L’agence de développement international des Etats-Unis (USAID) estime que près d’1,5 millions de personnes ont été déplacées de force depuis 2009. La sécurité alimentaire n’est pas garantie dans le pays : pour l’année 2014, l’agence avertissait de l’état d’urgence de la région du Nord – l’état d’urgence étant celui qui précède la famine. Ainsi, l’Agence nigériane de gestion des urgences (NEMA) ne reçoit que 10% des déplacés (les autres vont chez des connaissances) et pourtant peine à subvenir à leurs besoins les plus essentiels. Le Nigéria est d’ailleurs le grenier des pays voisins : une mauvaise récolte a toujours des répercussions sur les pays voisins du Sahel.

Le Nigéria est un pays en explosion démographique, au sous-sol très riche. Alors que 45% de la population a moins de 15 ans, la guerre accentue son défaut d’éducation dans le Nord du pays, où 40% des 6-11 ne sont pas scolarisés. L’UNICEF parle de 100 élèves par classe, et observe un décalage entre les sexes : il y a en moyenne une fille scolarisée pour deux garçons. Ceci pose de nombreux problèmes de long terme ; dans l’état actuel des choses, les infrastructures sont insuffisantes pour offrir une éducation décente à une population croissante. Un exemple : pour le primaire, en moyenne, il y a un cabinet de toilettes pour 600 élèves.

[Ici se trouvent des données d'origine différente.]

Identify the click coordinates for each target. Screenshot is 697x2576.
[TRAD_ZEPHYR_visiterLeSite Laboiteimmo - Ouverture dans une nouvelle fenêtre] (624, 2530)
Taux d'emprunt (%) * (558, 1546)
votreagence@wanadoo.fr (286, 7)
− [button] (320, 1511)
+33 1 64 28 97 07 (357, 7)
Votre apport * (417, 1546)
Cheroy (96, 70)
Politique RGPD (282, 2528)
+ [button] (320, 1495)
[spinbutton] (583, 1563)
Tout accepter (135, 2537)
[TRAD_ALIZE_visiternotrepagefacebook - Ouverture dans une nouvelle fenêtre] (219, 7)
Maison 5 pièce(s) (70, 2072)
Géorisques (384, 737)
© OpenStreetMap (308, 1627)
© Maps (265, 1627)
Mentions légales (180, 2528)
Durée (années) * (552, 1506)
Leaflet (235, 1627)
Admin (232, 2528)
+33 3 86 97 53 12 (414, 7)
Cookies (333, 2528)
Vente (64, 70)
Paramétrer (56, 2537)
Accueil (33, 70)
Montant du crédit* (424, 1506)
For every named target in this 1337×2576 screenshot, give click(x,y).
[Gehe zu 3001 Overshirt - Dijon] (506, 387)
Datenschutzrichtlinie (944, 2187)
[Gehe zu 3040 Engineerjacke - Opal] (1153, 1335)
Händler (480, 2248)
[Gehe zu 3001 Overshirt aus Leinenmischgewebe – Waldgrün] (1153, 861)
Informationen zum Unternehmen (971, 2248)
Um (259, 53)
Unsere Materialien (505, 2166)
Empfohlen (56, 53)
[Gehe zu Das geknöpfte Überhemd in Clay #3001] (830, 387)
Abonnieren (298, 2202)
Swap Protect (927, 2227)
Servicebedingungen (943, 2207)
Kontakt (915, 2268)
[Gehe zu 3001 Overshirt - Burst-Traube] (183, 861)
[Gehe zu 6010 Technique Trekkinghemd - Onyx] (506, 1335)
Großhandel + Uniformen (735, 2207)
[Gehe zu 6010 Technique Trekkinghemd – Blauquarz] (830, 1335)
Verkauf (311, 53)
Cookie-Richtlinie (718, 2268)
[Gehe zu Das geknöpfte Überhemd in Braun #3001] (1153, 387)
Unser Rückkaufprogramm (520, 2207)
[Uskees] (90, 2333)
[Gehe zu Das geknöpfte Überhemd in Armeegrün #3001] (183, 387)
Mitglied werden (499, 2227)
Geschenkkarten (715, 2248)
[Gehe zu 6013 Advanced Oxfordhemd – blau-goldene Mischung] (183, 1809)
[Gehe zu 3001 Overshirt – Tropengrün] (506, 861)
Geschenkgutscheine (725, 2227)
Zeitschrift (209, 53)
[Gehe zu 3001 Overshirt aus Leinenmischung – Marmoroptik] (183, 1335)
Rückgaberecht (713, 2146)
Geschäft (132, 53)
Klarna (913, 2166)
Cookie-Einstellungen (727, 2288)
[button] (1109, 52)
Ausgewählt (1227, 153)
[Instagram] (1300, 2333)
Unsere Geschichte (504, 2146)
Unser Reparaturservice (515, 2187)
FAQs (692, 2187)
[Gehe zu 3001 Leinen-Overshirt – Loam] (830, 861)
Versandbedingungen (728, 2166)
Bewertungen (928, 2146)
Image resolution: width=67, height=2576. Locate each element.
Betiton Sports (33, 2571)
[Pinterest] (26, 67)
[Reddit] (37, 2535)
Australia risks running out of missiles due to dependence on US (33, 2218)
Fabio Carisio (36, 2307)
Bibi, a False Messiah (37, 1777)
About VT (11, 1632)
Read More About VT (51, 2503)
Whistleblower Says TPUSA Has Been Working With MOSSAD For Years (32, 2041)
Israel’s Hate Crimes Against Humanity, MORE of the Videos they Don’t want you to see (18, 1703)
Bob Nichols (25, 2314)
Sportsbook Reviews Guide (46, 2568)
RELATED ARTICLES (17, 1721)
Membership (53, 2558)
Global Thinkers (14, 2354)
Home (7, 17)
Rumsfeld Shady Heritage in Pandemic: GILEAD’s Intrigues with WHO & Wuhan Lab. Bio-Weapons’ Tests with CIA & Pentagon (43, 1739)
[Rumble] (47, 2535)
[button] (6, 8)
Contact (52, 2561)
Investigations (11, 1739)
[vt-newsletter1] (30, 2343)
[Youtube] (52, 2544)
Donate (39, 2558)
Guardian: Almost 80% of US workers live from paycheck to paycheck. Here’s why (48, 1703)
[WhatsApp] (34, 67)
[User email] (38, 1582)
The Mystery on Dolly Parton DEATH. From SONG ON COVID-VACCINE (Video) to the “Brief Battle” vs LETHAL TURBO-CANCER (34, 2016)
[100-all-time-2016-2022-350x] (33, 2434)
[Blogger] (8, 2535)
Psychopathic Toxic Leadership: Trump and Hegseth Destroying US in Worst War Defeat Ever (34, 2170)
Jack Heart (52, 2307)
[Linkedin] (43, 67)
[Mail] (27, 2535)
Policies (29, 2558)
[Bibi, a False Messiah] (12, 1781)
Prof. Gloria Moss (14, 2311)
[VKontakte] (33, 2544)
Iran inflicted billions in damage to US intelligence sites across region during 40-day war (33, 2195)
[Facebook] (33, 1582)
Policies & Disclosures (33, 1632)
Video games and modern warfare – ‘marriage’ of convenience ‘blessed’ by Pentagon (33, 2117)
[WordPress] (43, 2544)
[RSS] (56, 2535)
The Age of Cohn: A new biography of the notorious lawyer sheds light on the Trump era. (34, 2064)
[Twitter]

Le rôle du gouvernement nigérian mis en question

Le gouvernement nigérian ne semble pas tout faire pour arrêter Boko Haram. L’IFRA a publié un livre, Boko Haram : Islamism, politics, security and the state, qui met l’accent sur sa responsabilité. Les stratégies ont été changeantes, les infrastructures publiques sont inapprorpriées, et la répression a souvent été aveugle et sanglante. On peut évoquer le cas de la caserne de Giwa, située à Maidaguri. Amnesty International révélait déjà en 2013 que des centaines de détenus sont tués dans des circonstances troubles. Boko Haram avait tenté de libérer les prisonniers, mais les représailles militaires ont occasionné près de 600 morts selon l’ONG, " pour la plupart des détenus non-armés ayant été recapturés ". Daniel Eyre, chercheur à Amnesty, avait notamment accusé le général Ahmadu Mohammed, qui fut démis de ses fonctions en 2015 mais réintégré en 2016 alors que les preuves, selon Eyre, sont "irréfutables".

L’ONG a publié un rapport extrêmement explicite et accusateur, qu’elle intitule Des galons aux épaules, du sang sur les mains. Elle reconnaît que la dimension transfrontalière de Boko Haram joue un grand rôle dans l’essor et l’impunité de Boko Haram, mais elle soutient que l’insécurité a toujours arrangé une classe politique corrompue, parce qu’elle paralyse la surveillance et les contrôles de l’Etat.